- _ABOUT THIS TASK_
Could you set down all of the data again, exactly as it stands?
★ ★ ★ ★ ★ ★ ★
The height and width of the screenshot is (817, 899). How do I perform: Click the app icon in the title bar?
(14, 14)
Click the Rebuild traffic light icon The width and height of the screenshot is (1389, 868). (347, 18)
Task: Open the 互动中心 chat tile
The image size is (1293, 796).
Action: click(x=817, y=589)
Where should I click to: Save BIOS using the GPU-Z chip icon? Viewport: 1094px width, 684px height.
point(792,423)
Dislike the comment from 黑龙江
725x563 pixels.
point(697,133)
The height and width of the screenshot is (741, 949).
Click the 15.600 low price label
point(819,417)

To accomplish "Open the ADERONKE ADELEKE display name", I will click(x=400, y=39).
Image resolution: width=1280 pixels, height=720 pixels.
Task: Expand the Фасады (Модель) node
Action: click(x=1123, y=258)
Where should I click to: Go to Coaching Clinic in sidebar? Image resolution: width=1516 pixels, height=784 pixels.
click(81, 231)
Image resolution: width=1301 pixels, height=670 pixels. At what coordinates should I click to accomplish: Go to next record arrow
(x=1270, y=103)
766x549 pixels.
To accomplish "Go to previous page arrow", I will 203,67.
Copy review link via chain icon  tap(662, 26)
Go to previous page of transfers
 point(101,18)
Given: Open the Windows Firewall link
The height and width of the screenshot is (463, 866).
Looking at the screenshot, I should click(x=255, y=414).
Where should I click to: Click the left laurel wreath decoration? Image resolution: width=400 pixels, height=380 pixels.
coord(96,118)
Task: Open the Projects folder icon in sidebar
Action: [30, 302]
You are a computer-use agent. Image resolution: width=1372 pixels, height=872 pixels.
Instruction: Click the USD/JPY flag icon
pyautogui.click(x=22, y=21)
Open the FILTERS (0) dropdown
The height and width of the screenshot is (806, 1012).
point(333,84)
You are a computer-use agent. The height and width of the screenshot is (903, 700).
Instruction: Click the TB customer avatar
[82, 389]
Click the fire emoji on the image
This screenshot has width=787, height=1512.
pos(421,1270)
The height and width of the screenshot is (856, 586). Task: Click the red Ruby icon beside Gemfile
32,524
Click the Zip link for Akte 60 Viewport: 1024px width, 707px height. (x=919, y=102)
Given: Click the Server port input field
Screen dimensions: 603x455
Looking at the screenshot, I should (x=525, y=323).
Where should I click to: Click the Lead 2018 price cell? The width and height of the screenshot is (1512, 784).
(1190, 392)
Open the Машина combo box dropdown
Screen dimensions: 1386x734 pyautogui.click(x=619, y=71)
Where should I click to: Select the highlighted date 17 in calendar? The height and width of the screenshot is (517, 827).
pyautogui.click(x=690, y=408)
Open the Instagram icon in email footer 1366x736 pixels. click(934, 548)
★ ★ ★ ★ ★ ★ ★
- _EXERCISE SOLUTION_
The height and width of the screenshot is (817, 899). How do I perform: Click the app icon in the title bar?
(14, 14)
Click the Rebuild traffic light icon The width and height of the screenshot is (1389, 868). (347, 18)
Task: Open the 互动中心 chat tile
The image size is (1293, 796).
Action: click(x=817, y=589)
Where should I click to: Save BIOS using the GPU-Z chip icon? Viewport: 1094px width, 684px height.
point(792,423)
Dislike the comment from 黑龙江
725x563 pixels.
point(697,133)
The height and width of the screenshot is (741, 949).
Click the 15.600 low price label
point(819,417)

To accomplish "Open the ADERONKE ADELEKE display name", I will click(x=400, y=39).
Image resolution: width=1280 pixels, height=720 pixels.
Task: Expand the Фасады (Модель) node
Action: click(x=1123, y=258)
Where should I click to: Go to Coaching Clinic in sidebar? Image resolution: width=1516 pixels, height=784 pixels.
click(81, 231)
Image resolution: width=1301 pixels, height=670 pixels. At what coordinates should I click to accomplish: Go to next record arrow
(x=1270, y=103)
766x549 pixels.
To accomplish "Go to previous page arrow", I will 203,67.
Copy review link via chain icon  tap(662, 26)
Go to previous page of transfers
 point(101,18)
Given: Open the Windows Firewall link
The height and width of the screenshot is (463, 866).
Looking at the screenshot, I should click(x=255, y=414).
Where should I click to: Click the left laurel wreath decoration? Image resolution: width=400 pixels, height=380 pixels.
coord(96,118)
Task: Open the Projects folder icon in sidebar
Action: [30, 302]
You are a computer-use agent. Image resolution: width=1372 pixels, height=872 pixels.
Instruction: Click the USD/JPY flag icon
pyautogui.click(x=22, y=21)
Open the FILTERS (0) dropdown
The height and width of the screenshot is (806, 1012).
point(333,84)
You are a computer-use agent. The height and width of the screenshot is (903, 700).
Instruction: Click the TB customer avatar
[82, 389]
Click the fire emoji on the image
This screenshot has width=787, height=1512.
pos(421,1270)
The height and width of the screenshot is (856, 586). Task: Click the red Ruby icon beside Gemfile
32,524
Click the Zip link for Akte 60 Viewport: 1024px width, 707px height. (x=919, y=102)
Given: Click the Server port input field
Screen dimensions: 603x455
Looking at the screenshot, I should (x=525, y=323).
Where should I click to: Click the Lead 2018 price cell? The width and height of the screenshot is (1512, 784).
(1190, 392)
Open the Машина combo box dropdown
Screen dimensions: 1386x734 pyautogui.click(x=619, y=71)
Where should I click to: Select the highlighted date 17 in calendar? The height and width of the screenshot is (517, 827).
pyautogui.click(x=690, y=408)
Open the Instagram icon in email footer 1366x736 pixels. click(934, 548)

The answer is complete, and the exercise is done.